Chemistry Department Seminar
Thursday, January 23, 2020
11:00 AM-12:00 PM
Qian Chen, Brown University
"Single-Small-Molecule Directed Assembly of Nanomaterial for Cartilage Drug Delivery and Tissue"
Cartilage is an avascular dense connective tissue that contains negatively charged extracellular matrix (ECM) with a pore size as small as 20 nm. It poses as a barrier to drug delivery and a challenge for tissue repair. To overcome this challenge, we, inspired by Watson-Crick base pair interaction, designed a class of single self-interacting small molecule JBAK, Janus-Base with Amine or Lysine (K).

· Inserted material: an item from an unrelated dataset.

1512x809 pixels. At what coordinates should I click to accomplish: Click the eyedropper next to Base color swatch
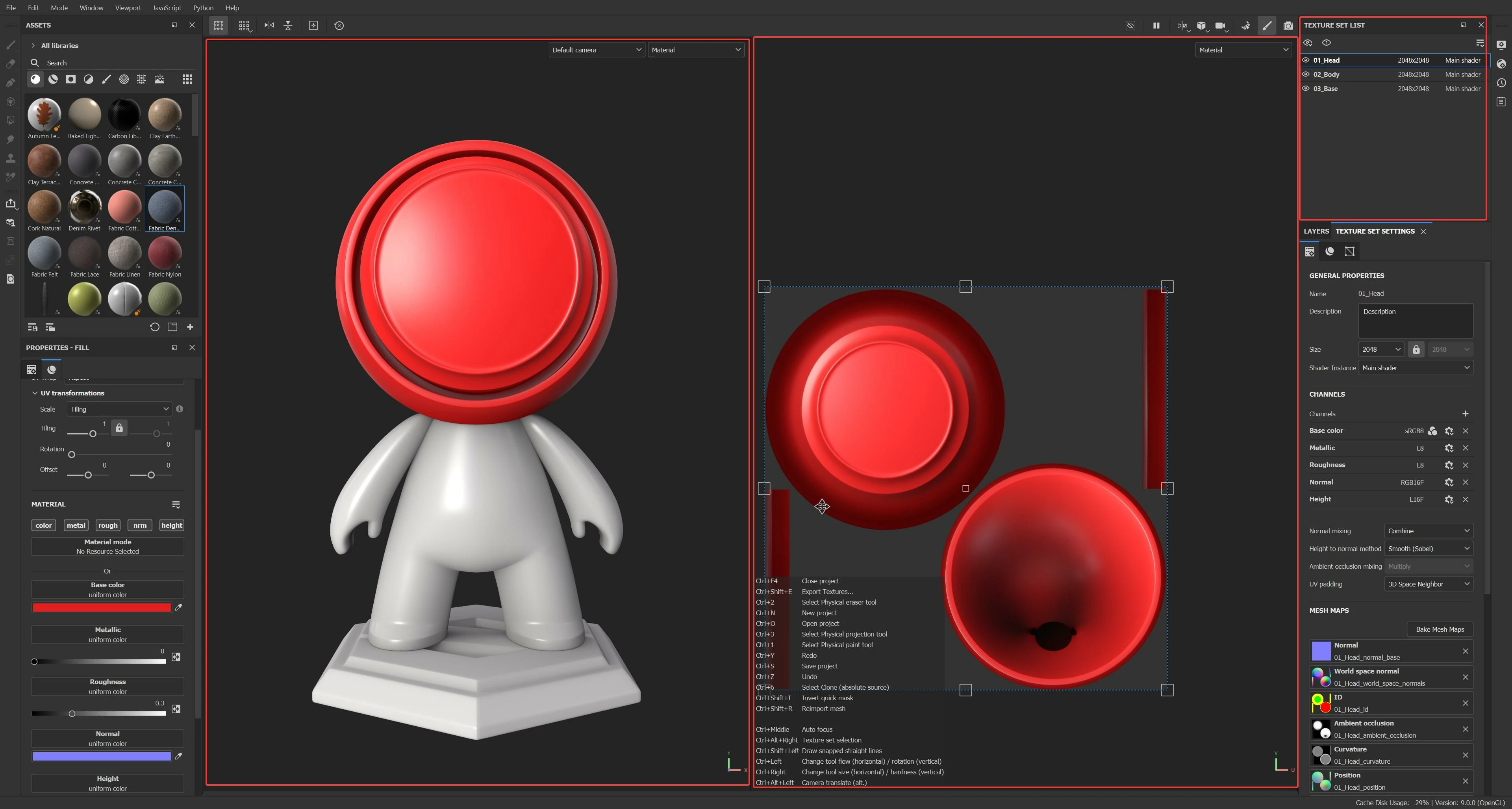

Under physiological conditions, JBAK forms nanotubes (NT) via homotypic interactions of hydrogen bonds and hydrophobic effects. The JBAK NT is bio-functionalized with matrilin-3, a native cartilage ECM protein. Assembly of matrilin-3 with JBAK NT not only converts scaffolding structure from nanostrings to nanobundles, but also confers pro-chondrogenesis and anti- angiogenesis properties to the matrilin-3/JBAK hybrid structure. Such bybrid scaffolding has been used for tissue engineering based growth plate cartilage fracture repair successfully. To facilitate intracellular delivery of nucleic acid, we, inspired by histone/DNA interactions in the chromosomes, assembled JBAK NTs with RNA via heterotypic interactions of lysine-mediated electric attractions and base stacking. This process encapsulates negatively charged RNA into a positively charged helical rod, which is named nanopiece (NP). NP has the potent ability to deliver nucleic acid therapeutics and diagnostics to hard-to-reach tissues such as cartilage, brain, and solid tumor. It has been demonstrated as a platform drug delivery technology for treatment of multiple diseases including chondrosarcoma, osteoarthritis, and rheumatoid arthritis.